- Exercise description
Convert the listing below into a numbered list with one item per line, leaving out the blank lines.

***

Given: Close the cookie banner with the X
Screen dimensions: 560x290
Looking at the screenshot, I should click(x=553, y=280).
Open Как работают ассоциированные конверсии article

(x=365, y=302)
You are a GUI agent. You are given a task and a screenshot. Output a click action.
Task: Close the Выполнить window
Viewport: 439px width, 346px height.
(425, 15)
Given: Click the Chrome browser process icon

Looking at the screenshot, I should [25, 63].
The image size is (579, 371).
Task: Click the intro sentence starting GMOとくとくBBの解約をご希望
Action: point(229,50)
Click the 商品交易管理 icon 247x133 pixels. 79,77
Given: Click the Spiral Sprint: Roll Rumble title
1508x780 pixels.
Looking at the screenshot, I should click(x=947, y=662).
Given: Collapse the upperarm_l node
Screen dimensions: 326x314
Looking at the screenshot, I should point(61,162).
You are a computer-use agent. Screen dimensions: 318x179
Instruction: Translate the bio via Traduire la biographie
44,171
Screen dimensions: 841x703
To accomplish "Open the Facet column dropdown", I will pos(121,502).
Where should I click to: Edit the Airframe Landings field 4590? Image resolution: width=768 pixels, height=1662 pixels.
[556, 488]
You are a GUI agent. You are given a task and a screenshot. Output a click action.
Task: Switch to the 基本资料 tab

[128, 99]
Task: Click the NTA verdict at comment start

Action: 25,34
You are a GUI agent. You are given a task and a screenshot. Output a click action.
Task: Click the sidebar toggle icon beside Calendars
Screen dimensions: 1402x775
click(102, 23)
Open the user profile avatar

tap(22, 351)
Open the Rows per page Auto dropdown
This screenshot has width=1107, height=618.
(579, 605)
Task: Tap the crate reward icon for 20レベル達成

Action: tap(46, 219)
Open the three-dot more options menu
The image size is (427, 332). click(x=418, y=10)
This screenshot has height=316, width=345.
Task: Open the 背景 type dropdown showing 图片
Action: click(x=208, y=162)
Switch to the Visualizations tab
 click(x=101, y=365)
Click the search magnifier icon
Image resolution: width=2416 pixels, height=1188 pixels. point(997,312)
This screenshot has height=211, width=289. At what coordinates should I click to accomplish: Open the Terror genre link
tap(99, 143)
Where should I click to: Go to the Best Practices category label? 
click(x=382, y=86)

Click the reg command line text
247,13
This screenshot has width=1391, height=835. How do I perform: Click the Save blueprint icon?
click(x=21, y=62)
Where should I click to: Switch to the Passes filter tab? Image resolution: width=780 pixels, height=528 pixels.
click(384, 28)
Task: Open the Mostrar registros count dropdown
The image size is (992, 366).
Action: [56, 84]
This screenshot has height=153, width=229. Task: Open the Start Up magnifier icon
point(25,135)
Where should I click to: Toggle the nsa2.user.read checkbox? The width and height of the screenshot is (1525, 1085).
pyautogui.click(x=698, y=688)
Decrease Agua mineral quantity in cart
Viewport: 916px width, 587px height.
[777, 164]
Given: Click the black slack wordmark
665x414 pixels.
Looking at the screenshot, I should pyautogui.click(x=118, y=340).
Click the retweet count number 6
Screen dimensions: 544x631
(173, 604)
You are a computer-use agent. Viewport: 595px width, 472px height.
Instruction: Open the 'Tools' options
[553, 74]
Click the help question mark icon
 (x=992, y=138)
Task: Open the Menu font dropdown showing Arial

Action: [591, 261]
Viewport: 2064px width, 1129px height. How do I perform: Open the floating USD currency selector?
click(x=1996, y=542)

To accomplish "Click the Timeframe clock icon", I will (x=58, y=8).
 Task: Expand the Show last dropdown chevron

***

- Reply
1. Given: Close the cookie banner with the X
2. Screen dimensions: 560x290
3. Looking at the screenshot, I should click(x=553, y=280).
4. Open Как работают ассоциированные конверсии article
5. (x=365, y=302)
6. You are a GUI agent. You are given a task and a screenshot. Output a click action.
7. Task: Close the Выполнить window
8. Viewport: 439px width, 346px height.
9. (425, 15)
10. Given: Click the Chrome browser process icon
11. Looking at the screenshot, I should [25, 63].
12. The image size is (579, 371).
13. Task: Click the intro sentence starting GMOとくとくBBの解約をご希望
14. Action: point(229,50)
15. Click the 商品交易管理 icon 247x133 pixels. 79,77
16. Given: Click the Spiral Sprint: Roll Rumble title
17. 1508x780 pixels.
18. Looking at the screenshot, I should click(x=947, y=662).
19. Given: Collapse the upperarm_l node
20. Screen dimensions: 326x314
21. Looking at the screenshot, I should point(61,162).
22. You are a computer-use agent. Screen dimensions: 318x179
23. Instruction: Translate the bio via Traduire la biographie
24. 44,171
25. Screen dimensions: 841x703
26. To accomplish "Open the Facet column dropdown", I will pos(121,502).
27. Where should I click to: Edit the Airframe Landings field 4590? Image resolution: width=768 pixels, height=1662 pixels.
28. [556, 488]
29. You are a GUI agent. You are given a task and a screenshot. Output a click action.
30. Task: Switch to the 基本资料 tab
31. [128, 99]
32. Task: Click the NTA verdict at comment start
33. Action: 25,34
34. You are a GUI agent. You are given a task and a screenshot. Output a click action.
35. Task: Click the sidebar toggle icon beside Calendars
36. Screen dimensions: 1402x775
37. click(102, 23)
38. Open the user profile avatar
39. tap(22, 351)
40. Open the Rows per page Auto dropdown
41. This screenshot has width=1107, height=618.
42. (579, 605)
43. Task: Tap the crate reward icon for 20レベル達成
44. Action: tap(46, 219)
45. Open the three-dot more options menu
46. The image size is (427, 332). click(x=418, y=10)
47. This screenshot has height=316, width=345.
48. Task: Open the 背景 type dropdown showing 图片
49. Action: click(x=208, y=162)
50. Switch to the Visualizations tab
51.  click(x=101, y=365)
52. Click the search magnifier icon
53. Image resolution: width=2416 pixels, height=1188 pixels. point(997,312)
54. This screenshot has height=211, width=289. At what coordinates should I click to accomplish: Open the Terror genre link
55. tap(99, 143)
56. Where should I click to: Go to the Best Practices category label? 
57. click(x=382, y=86)
58. Click the reg command line text
59. 247,13
60. This screenshot has width=1391, height=835. How do I perform: Click the Save blueprint icon?
61. click(x=21, y=62)
62. Where should I click to: Switch to the Passes filter tab? Image resolution: width=780 pixels, height=528 pixels.
63. click(384, 28)
64. Task: Open the Mostrar registros count dropdown
65. The image size is (992, 366).
66. Action: [56, 84]
67. This screenshot has height=153, width=229. Task: Open the Start Up magnifier icon
68. point(25,135)
69. Where should I click to: Toggle the nsa2.user.read checkbox? The width and height of the screenshot is (1525, 1085).
70. pyautogui.click(x=698, y=688)
71. Decrease Agua mineral quantity in cart
72. Viewport: 916px width, 587px height.
73. [777, 164]
74. Given: Click the black slack wordmark
75. 665x414 pixels.
76. Looking at the screenshot, I should pyautogui.click(x=118, y=340).
77. Click the retweet count number 6
78. Screen dimensions: 544x631
79. (173, 604)
80. You are a computer-use agent. Viewport: 595px width, 472px height.
81. Instruction: Open the 'Tools' options
82. [553, 74]
83. Click the help question mark icon
84.  (x=992, y=138)
85. Task: Open the Menu font dropdown showing Arial
86. Action: [591, 261]
87. Viewport: 2064px width, 1129px height. How do I perform: Open the floating USD currency selector?
88. click(x=1996, y=542)
89. To accomplish "Click the Timeframe clock icon", I will (x=58, y=8).
90.  Task: Expand the Show last dropdown chevron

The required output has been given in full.